Digital firms with ‘big presence’ in India will have to pay taxes here

According to a new proposal in the Finance Bill, entities involved in digital transactions shall be considered to have significant economic presence in India, whether or not the entity has a residence or place of business in India. The government has, however, not defined what constitutes “significant economic presence” and whether it will differentiate between a Silicon Valley company earning $100 from Indian users and one earning billions.

According to Shashishekhar Chaugule, Partner at Walker Chandiok & Co LLP, the rule would also impact entities which do not have a physical presence in India but sell goods or services using the digital mode. There many instances of developers of applications, which are downloaded by Indians, residing abroad. They will now be liable to pay tax in India if they are deemed to have significant economic presence.

The rule will also impact companies such as Google, which have some physical presence in India but have their core infrastructure such as servers located abroad. Recently, the Income-Tax Appellate Tribunal ruled that payments made by Google India Private Ltd to Google Ireland Ltd for purchase of ad space on Google’s AdWords programme would be considered royalties.

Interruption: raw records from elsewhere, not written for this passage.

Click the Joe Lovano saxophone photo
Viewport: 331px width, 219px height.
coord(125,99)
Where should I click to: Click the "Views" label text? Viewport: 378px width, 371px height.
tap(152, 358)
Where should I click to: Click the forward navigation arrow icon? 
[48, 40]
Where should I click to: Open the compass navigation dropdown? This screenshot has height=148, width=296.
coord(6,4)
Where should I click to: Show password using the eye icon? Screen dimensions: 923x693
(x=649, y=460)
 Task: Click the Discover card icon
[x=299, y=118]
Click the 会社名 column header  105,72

The Tribunal held that since royalty payments were subject to tax in India, Google India should have withheld tax on the same. Google India had held that these amounts would be considered business income in Google Ireland’s hands.

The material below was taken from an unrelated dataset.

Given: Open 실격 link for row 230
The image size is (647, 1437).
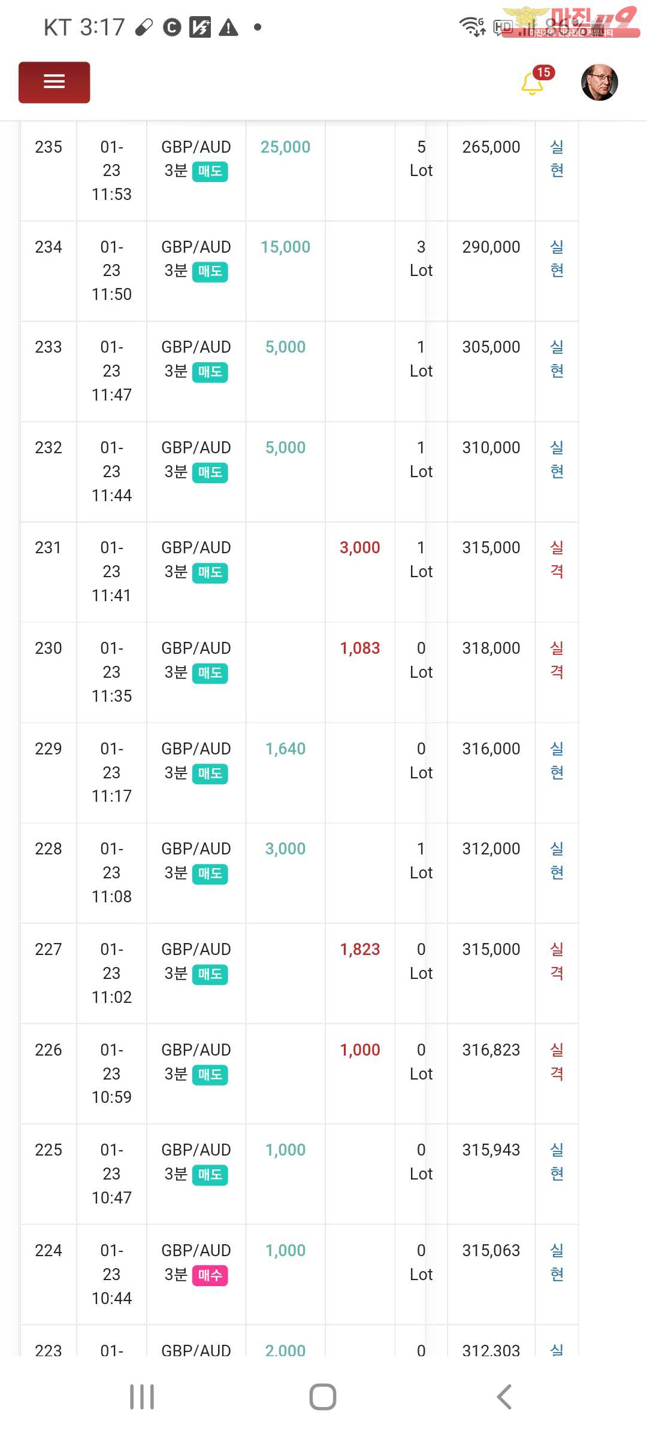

The new explanation allows the Centre to tax transactions in respect of any goods, services or property carried out by a non-resident in India, including provision of download of data or software in India and continuous soliciting of business activities or engaging in interaction with such number of users as may be prescribed, in India, through digital means.

“It is further proposed to provide that the transactions or activities shall constitute significant economic presence in India, whether or not the non-resident has a residence or place of business in India or renders services in India,” the Finance Bill states. These amendments will take effect from April 1, 2019 and will apply to assessment year 2019-20 and subsequent years.

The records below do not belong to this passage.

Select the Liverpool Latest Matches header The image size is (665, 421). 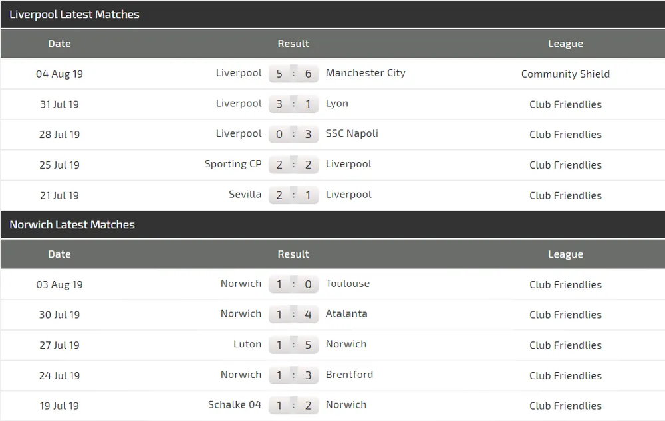tap(74, 14)
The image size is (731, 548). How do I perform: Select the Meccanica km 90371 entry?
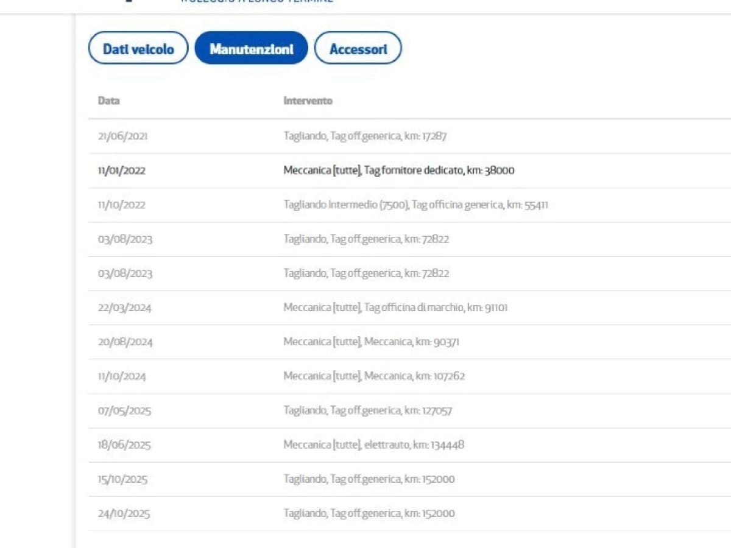371,342
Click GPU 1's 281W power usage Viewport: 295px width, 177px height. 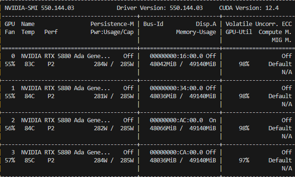[101, 96]
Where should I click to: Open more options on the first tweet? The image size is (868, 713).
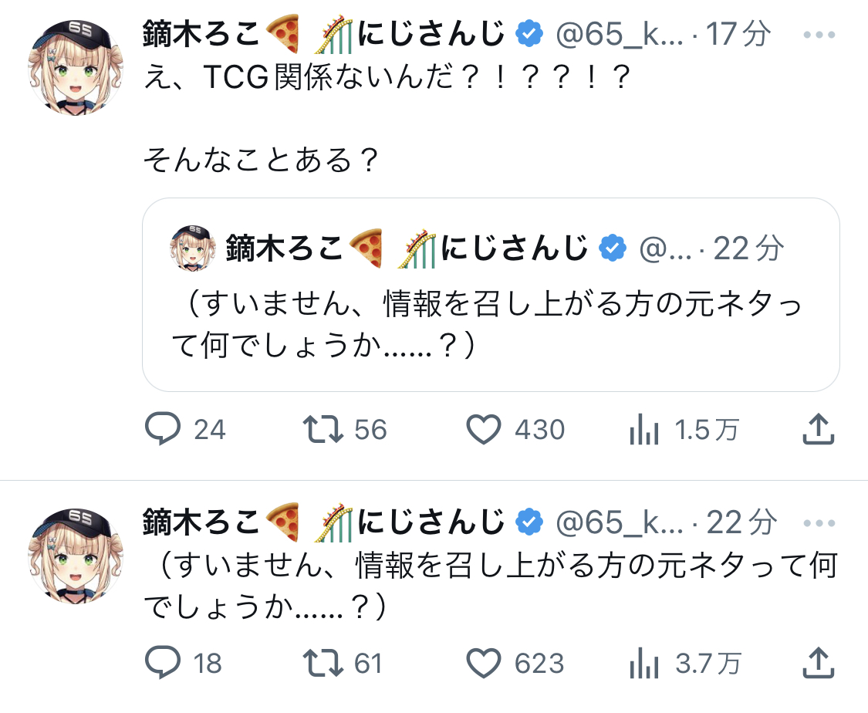pos(819,35)
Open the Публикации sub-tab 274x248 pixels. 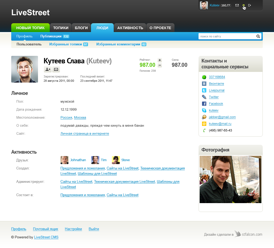click(51, 36)
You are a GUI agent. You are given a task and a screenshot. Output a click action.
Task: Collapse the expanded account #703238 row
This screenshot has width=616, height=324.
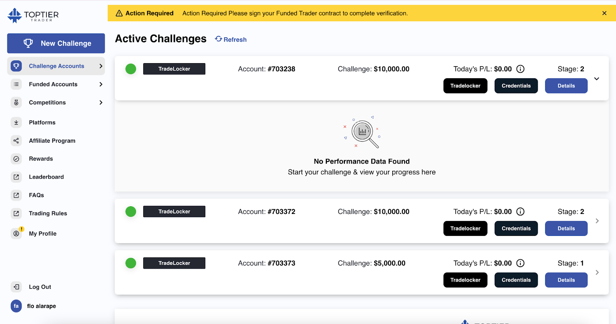597,79
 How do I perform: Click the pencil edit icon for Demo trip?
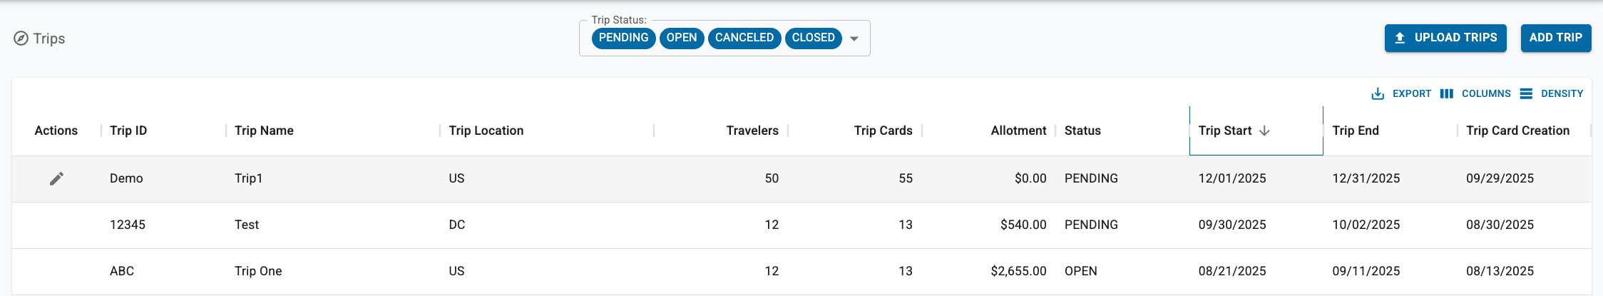[x=56, y=178]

“While the new explanation could generate more tax litigation, it is in line with the Base Erosion and Profit Shifting (BEPS) treaty, which targets companies that exploit gaps in tax rules of different countries to shift profits to low- or no-tax locations,” said Riaz Thigna, Director at Grant Thornton.

India is a signatory to BEPS, under which a company that has its base in any BEPS signatory country will have to pay taxes in India if it has significant economic activities in India. The latest proposal implies that companies that do not have a base in a BEPS signatory country will also be liable to tax in India because of a defined law in India.